*Work instructions*: Pick every line from the data that holds the word "dimensions".

*Supplied information*:
+++++

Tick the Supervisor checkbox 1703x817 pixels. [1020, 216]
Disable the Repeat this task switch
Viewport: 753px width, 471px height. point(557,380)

+++++

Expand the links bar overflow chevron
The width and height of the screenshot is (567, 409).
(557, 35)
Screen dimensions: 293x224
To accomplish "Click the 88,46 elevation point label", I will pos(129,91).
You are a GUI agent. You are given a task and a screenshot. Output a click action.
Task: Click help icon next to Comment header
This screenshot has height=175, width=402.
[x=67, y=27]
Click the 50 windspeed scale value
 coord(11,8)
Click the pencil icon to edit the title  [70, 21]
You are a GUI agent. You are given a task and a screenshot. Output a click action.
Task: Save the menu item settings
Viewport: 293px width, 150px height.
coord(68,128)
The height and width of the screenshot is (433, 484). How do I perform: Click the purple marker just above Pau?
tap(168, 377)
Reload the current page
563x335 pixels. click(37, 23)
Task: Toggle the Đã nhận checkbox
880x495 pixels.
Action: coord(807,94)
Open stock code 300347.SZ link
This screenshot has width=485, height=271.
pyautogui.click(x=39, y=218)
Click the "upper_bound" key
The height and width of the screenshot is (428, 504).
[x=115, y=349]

+++++

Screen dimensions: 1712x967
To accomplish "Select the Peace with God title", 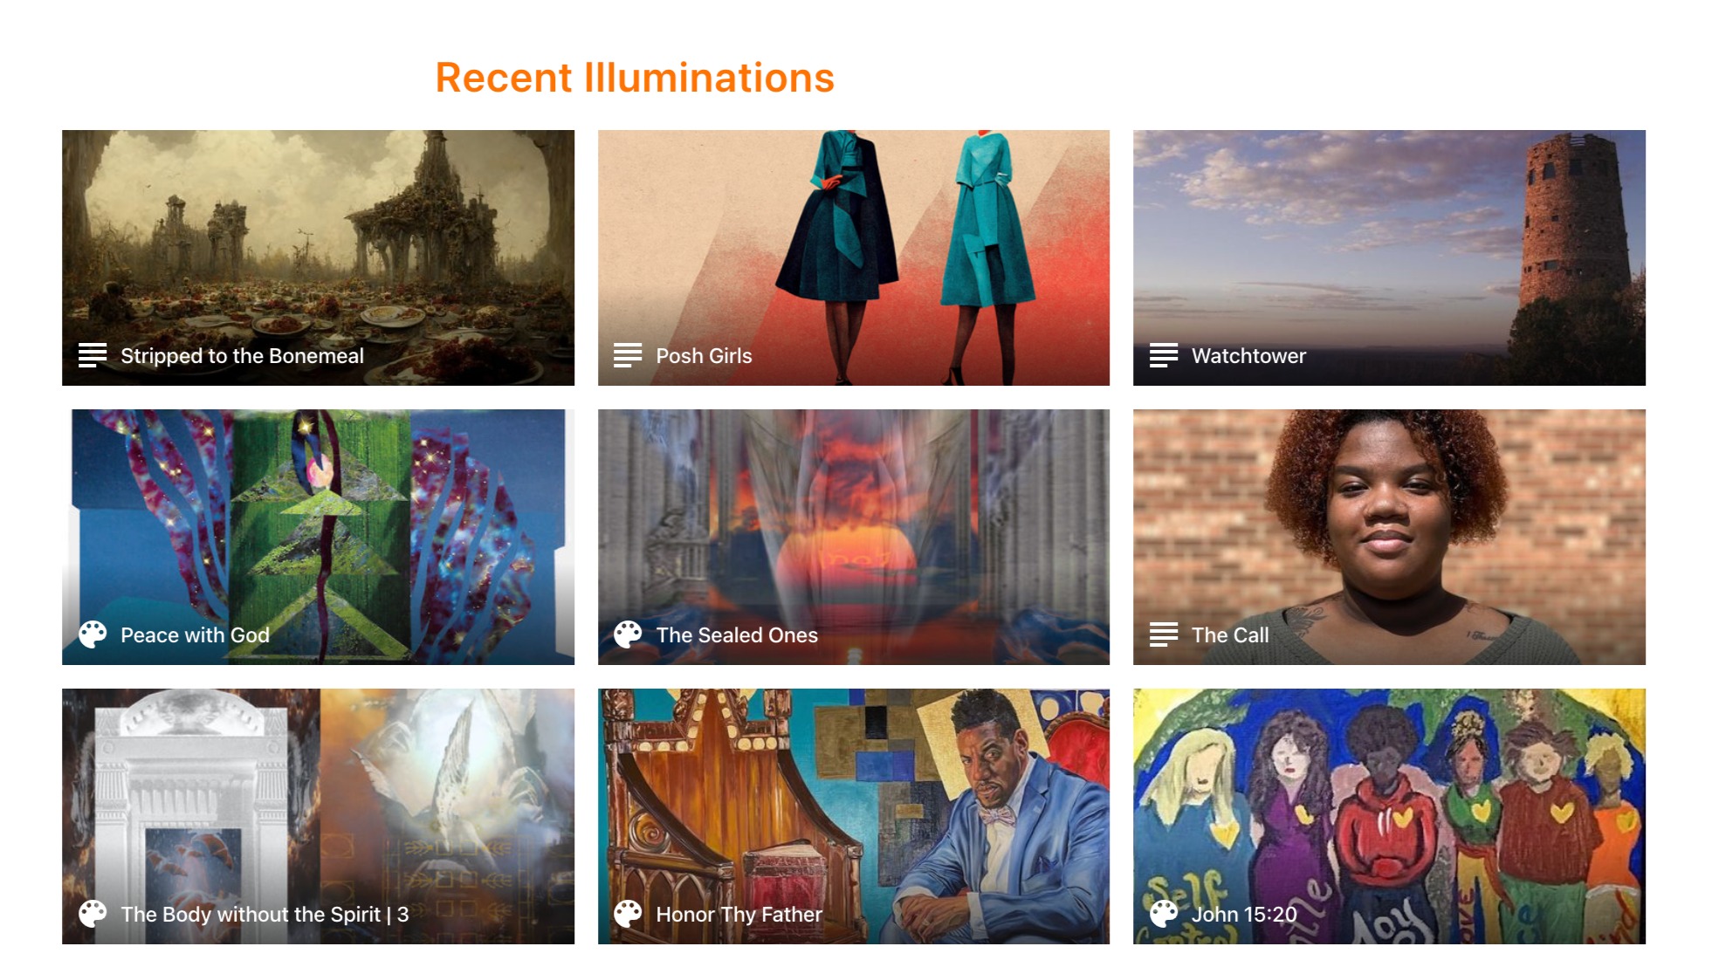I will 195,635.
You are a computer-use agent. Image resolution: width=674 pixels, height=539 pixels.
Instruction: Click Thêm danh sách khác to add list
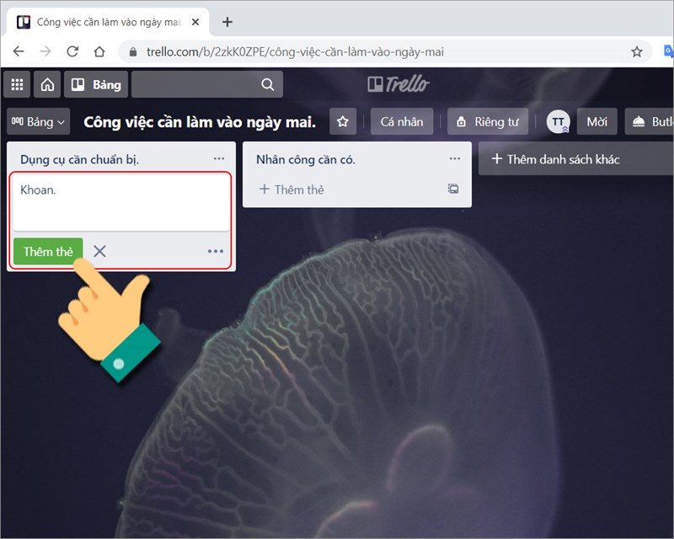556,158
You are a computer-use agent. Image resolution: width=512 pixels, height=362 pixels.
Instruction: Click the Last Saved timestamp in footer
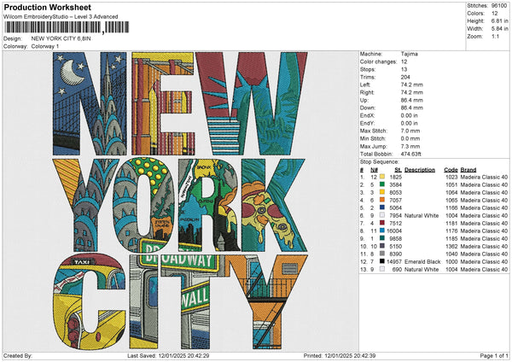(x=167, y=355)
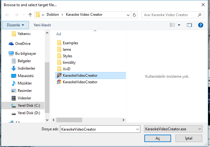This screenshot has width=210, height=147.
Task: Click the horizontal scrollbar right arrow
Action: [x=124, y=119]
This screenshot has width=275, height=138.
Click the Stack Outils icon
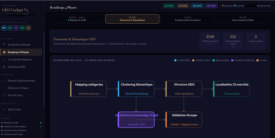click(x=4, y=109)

+++++

*Solution to this exercise*:
Screen dimensions: 293x224
Screen dimensions: 1712x967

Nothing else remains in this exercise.